• _EXERCISE INSTRUCTIONS_
Copy exactly the lines from the first line of the records below through the line containing "Video (329, 37)", including both, and nothing else.

• _Data excerpts_
──────────────────────────────
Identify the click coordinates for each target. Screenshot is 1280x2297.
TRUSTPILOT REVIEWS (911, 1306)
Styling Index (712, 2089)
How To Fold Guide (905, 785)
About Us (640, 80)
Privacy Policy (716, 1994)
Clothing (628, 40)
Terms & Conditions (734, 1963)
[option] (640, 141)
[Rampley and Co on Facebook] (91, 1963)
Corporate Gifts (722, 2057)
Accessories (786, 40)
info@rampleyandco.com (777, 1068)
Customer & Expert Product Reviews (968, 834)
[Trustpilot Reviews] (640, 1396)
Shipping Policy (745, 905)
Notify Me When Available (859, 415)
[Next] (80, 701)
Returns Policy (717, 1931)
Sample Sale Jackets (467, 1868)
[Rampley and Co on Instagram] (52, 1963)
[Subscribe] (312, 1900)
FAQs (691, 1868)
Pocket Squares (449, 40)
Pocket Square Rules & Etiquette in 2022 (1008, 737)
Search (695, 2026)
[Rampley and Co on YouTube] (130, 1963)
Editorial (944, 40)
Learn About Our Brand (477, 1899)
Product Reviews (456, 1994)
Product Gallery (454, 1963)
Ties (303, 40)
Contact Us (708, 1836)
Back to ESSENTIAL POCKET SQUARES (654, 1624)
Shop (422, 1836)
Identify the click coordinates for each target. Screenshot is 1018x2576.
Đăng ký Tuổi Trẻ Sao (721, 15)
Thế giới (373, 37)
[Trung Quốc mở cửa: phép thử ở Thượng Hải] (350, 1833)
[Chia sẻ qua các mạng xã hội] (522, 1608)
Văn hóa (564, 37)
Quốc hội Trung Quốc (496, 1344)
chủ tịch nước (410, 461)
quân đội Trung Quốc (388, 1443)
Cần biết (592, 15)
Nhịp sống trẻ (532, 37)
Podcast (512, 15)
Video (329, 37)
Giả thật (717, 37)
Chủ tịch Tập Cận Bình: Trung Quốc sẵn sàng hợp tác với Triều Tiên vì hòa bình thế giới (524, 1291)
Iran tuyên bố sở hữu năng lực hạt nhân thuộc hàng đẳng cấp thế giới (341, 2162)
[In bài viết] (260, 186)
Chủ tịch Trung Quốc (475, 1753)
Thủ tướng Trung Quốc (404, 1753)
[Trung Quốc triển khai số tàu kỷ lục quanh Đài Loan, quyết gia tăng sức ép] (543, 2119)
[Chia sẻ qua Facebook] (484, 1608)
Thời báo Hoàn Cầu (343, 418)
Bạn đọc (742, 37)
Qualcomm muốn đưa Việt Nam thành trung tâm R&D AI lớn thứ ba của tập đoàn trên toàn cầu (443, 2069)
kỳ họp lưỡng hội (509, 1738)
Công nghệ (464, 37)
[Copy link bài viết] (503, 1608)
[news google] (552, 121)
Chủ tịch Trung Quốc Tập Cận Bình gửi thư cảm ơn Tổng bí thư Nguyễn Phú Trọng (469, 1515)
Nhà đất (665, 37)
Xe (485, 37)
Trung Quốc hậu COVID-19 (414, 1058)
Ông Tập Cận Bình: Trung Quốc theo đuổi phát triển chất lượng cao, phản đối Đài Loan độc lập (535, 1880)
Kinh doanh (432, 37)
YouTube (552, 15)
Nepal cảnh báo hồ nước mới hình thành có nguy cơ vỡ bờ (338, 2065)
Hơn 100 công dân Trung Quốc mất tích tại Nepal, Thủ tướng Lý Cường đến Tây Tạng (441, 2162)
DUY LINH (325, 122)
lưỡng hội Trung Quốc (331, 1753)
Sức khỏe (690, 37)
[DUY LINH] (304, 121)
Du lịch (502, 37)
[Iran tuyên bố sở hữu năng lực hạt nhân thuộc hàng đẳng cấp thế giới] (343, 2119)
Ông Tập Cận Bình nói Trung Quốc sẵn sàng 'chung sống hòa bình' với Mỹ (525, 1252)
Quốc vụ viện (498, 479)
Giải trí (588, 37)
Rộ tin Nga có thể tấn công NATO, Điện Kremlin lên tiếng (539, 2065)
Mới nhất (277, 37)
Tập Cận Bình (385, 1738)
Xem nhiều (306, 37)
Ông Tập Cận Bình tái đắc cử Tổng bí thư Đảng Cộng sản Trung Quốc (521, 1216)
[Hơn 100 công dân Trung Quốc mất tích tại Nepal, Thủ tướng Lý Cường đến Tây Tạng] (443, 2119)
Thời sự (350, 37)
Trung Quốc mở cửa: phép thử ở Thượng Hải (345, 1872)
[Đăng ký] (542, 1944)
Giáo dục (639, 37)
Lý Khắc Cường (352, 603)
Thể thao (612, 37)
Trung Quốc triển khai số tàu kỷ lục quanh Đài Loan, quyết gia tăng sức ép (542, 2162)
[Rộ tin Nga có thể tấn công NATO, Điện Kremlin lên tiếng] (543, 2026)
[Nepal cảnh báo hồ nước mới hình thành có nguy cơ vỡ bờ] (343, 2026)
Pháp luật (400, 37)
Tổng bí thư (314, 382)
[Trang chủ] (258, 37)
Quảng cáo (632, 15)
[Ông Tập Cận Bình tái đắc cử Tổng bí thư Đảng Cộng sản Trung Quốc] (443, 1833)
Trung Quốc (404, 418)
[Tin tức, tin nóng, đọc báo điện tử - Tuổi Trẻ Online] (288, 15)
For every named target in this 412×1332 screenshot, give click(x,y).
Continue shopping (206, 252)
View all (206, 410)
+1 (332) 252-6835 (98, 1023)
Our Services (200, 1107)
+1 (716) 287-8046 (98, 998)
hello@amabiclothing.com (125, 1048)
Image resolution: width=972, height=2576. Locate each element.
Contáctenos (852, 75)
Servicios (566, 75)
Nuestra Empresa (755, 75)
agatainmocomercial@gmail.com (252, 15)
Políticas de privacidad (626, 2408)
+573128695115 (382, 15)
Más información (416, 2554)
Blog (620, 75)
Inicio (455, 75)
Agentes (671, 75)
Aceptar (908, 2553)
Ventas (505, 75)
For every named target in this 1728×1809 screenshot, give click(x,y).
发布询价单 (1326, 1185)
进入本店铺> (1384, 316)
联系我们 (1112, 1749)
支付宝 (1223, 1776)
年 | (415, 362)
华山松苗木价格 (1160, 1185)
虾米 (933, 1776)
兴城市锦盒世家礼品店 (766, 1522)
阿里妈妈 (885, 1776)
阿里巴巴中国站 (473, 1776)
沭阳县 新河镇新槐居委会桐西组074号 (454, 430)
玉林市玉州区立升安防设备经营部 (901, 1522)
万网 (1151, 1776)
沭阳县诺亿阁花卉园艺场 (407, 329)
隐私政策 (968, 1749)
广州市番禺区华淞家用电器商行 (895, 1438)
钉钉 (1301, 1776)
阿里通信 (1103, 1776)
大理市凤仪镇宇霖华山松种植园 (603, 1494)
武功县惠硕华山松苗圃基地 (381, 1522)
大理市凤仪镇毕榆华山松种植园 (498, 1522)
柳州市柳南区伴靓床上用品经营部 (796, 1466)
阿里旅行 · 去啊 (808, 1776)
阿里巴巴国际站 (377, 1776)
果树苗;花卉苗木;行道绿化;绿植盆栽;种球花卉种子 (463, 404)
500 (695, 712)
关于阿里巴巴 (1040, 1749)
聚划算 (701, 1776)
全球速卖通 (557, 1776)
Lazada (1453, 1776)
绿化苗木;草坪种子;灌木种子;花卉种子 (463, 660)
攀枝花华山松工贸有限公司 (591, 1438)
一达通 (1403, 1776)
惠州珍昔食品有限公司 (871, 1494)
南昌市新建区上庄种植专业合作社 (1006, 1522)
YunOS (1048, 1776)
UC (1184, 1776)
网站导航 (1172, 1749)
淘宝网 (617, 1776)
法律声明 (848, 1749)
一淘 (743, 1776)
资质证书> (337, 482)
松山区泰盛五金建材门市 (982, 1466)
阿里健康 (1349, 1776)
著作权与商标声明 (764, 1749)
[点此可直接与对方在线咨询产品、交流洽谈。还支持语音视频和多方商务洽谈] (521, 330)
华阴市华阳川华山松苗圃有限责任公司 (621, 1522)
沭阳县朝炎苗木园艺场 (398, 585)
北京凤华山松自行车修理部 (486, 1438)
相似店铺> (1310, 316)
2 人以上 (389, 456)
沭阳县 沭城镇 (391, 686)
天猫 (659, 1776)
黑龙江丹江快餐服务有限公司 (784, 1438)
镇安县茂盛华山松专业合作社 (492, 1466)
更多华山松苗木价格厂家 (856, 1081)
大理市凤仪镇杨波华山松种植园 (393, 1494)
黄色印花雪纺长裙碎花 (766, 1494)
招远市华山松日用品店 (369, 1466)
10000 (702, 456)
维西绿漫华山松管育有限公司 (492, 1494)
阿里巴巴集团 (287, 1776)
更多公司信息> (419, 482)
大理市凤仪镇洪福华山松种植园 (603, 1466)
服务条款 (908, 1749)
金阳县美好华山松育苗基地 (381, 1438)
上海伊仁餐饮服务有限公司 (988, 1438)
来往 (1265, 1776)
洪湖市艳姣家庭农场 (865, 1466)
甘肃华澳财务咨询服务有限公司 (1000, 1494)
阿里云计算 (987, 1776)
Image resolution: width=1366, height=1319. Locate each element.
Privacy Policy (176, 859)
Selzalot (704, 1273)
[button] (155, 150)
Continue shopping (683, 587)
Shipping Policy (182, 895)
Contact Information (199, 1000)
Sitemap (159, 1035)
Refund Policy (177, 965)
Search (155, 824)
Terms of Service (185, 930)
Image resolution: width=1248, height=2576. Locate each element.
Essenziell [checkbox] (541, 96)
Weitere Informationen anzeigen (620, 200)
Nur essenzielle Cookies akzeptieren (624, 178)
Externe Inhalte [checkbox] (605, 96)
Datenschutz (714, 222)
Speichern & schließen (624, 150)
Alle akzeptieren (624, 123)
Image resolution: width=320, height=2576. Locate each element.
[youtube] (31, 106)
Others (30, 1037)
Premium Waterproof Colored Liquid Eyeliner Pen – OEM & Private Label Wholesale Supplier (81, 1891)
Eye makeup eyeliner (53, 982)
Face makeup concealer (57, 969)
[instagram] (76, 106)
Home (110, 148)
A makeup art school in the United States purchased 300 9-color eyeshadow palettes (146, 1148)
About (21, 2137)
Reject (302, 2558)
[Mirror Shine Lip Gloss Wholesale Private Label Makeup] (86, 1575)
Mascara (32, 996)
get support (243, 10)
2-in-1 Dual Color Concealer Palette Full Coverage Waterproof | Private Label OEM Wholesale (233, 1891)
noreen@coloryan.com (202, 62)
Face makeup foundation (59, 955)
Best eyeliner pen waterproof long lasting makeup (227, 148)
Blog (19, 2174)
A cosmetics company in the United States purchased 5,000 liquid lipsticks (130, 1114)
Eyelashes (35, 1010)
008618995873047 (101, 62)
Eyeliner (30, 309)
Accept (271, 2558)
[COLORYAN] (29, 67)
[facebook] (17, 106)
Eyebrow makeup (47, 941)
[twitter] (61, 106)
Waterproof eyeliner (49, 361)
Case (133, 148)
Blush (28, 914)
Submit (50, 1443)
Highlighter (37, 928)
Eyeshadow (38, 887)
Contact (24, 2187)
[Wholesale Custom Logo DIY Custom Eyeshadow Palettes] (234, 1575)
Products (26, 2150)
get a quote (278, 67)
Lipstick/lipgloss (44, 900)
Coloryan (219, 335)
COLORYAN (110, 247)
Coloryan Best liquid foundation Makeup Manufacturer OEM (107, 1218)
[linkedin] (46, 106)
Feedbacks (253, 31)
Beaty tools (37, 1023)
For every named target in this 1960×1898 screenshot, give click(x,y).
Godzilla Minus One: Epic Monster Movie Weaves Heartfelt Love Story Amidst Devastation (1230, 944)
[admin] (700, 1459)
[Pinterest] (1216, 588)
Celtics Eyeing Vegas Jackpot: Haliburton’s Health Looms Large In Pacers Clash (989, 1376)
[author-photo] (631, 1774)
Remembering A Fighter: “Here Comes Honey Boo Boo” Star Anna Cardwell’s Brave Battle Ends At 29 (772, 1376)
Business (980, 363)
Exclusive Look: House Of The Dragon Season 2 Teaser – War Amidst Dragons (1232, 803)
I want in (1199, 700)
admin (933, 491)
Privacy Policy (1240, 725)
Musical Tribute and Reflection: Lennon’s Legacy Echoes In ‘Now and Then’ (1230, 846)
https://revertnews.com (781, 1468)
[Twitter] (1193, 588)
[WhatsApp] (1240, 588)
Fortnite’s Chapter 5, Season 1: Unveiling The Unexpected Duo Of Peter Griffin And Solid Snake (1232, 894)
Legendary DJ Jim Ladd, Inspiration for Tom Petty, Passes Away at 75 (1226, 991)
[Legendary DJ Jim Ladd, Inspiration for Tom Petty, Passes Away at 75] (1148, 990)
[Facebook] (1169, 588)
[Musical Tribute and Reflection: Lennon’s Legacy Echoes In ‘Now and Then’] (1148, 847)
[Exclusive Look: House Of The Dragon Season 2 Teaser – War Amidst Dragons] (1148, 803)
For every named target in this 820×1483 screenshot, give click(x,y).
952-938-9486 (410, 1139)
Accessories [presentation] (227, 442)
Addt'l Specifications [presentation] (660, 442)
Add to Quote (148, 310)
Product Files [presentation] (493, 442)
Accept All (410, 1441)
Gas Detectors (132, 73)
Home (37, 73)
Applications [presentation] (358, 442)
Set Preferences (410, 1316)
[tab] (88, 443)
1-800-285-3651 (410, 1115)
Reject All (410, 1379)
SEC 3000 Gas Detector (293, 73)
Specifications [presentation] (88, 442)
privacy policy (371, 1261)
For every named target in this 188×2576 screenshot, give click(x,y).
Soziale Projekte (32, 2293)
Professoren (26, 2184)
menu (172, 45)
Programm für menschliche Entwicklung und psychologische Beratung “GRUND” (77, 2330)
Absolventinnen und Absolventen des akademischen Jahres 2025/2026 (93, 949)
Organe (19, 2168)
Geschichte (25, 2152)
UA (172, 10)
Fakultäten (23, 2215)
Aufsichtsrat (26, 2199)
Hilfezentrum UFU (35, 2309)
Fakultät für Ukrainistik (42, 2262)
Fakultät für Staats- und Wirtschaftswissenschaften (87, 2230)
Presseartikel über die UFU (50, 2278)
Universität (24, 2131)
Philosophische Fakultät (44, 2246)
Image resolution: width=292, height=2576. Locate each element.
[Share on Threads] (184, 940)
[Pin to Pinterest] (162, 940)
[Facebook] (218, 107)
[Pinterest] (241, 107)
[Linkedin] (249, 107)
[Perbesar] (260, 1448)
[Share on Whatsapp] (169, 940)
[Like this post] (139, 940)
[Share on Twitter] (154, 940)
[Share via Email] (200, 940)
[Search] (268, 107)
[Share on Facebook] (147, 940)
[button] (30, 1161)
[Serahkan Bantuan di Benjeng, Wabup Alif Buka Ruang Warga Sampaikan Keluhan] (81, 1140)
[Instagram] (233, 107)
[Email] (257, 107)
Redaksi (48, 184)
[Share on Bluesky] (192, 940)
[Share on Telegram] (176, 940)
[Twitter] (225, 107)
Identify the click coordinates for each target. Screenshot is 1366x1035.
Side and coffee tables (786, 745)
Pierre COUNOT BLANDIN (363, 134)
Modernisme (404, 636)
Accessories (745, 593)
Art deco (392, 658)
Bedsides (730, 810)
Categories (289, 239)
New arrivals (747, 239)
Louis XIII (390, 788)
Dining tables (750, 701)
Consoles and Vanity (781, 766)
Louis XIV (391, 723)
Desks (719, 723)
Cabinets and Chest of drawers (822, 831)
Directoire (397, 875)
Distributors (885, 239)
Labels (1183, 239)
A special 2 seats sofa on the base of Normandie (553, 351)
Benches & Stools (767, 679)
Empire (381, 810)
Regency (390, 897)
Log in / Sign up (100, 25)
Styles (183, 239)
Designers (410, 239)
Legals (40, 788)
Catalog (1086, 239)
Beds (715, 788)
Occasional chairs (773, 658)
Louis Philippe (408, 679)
──────────────────────────────
• _RESPONSE FOR THIS EXERCISE_
Identify the click coordinates for each target. Screenshot is 1280x2297.
TRUSTPILOT REVIEWS (911, 1306)
Styling Index (712, 2089)
How To Fold Guide (905, 785)
About Us (640, 80)
Privacy Policy (716, 1994)
Clothing (628, 40)
Terms & Conditions (734, 1963)
[option] (640, 141)
[Rampley and Co on Facebook] (91, 1963)
Corporate Gifts (722, 2057)
Accessories (786, 40)
info@rampleyandco.com (777, 1068)
Customer & Expert Product Reviews (968, 834)
[Trustpilot Reviews] (640, 1396)
Shipping Policy (745, 905)
Notify Me When Available (859, 415)
[Next] (80, 701)
Returns Policy (717, 1931)
Sample Sale Jackets (467, 1868)
[Rampley and Co on Instagram] (52, 1963)
[Subscribe] (312, 1900)
FAQs (691, 1868)
Pocket Squares (449, 40)
Pocket Square Rules & Etiquette in 2022 (1008, 737)
Search (695, 2026)
[Rampley and Co on YouTube] (130, 1963)
Editorial (944, 40)
Learn About Our Brand (477, 1899)
Product Reviews (456, 1994)
Product Gallery (454, 1963)
Ties (303, 40)
Contact Us (708, 1836)
Back to ESSENTIAL POCKET SQUARES (654, 1624)
Shop (422, 1836)
Identify the click coordinates for each target. Screenshot is 1018x2576.
Đăng ký Tuổi Trẻ Sao (721, 15)
Thế giới (373, 37)
[Trung Quốc mở cửa: phép thử ở Thượng Hải] (350, 1833)
[Chia sẻ qua các mạng xã hội] (522, 1608)
Văn hóa (564, 37)
Quốc hội Trung Quốc (496, 1344)
chủ tịch nước (410, 461)
quân đội Trung Quốc (388, 1443)
Cần biết (592, 15)
Nhịp sống trẻ (532, 37)
Podcast (512, 15)
Video (329, 37)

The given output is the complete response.